The Appellate Court affirmed the trial court’s damage and fee awards noting that the CFA allows the winning party to recover its reasonable attorneys’ fees.  815 ILCS 505/10a(c); Clayton, ¶ 24.

The factors a court considers when determining what is a reasonable fee are: (1) the skill and standing of the attorney; (2) nature of the case; (3) novelty or difficulty of the issues and work involved; (4) importance of the matter; (5) degree of responsibility required; (6) the usual and customary charges for comparable services; (7) benefit accruing to the client; and (8) whether the was a reasonable connection between the fees charged and amount involved in the litigation. ( ¶ 25)

A trial court is able to use its own knowledge, experience and case familiarity in examining the fee question and its award is reviewed under an abuse of discretion standard.  (¶ 25).  The Appellate Court found that the plaintiffs properly documented their fees and costs and claimed fees of over $30,000 was reasonable for over four years of work.  Id., ¶ 30.

Mere Continuation Exception

The Fourth District also affirmed the trial court’s money judgment against the agencies’ principal.  He operated the predecessor agency for several years, sold its assets to himself for $1, later dissolved it and then formed a “new” agency with an almost identical name.

However, in the 13-month interim period between the dissolution of the first company and formation of the second one, The principal continued to operate the travel agency business as a sole proprietorship. (¶¶ 36, 41)

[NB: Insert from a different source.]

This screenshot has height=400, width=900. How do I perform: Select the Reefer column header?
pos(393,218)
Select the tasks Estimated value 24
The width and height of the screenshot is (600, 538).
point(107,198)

The “mere continuation” rule is an exception to the general rule that a successor corporation is not liable for the transferor’s debts. The exception applies where “the purchasing corporation is merely a continuation or reincarnation of the selling corporation” or where the new corporation maintains the same or similar management and ownership, but “merely wears different clothes”.  ¶ 40.  In any mere continuation calculus, the key element is identity of ownership.

Held: Corporate officer is personally liable for the judgment under the mere continuation rule.

Reason: After the dispute with plaintiffs had already crystallized, the corporate principal engineered the sale of the predecessor agency to himself for a dollar and continued to operate the business as a sole proprietorship. (¶ 41).

Some 13 months later, the principal formed the similarly named successor agency.  During that time span, the principal operated the sole proprietorship from the same address and used the same checking accounts as the prior corporation.  He also filed tax returns on behalf of both Agencies entities and generally operated the travel business without interruption.  Id.

Based on these factors, the Court found that all three same-sounding travel businesses shared a common ownership. ¶ 41. The Court held that  the principal  couldn’t escape personal liability for the corporate debts because he continued the travel business as a sole proprietorship after the former agency dissolved.  ( ¶ 42)

Conclusion: Clayton is instructive on the factors an Illinois court considers when passing on an attorney fee petition and in discussing the mere continuation rule for corporate successor liability.  The case’s main lesson is that if a corporate agent  dissolves a corporation and later forms a separate company – but continues to run the business as a “dba” or sole proprietorship in the interim – that agent can be personally responsible for any obligations arising before the new corporation is formed.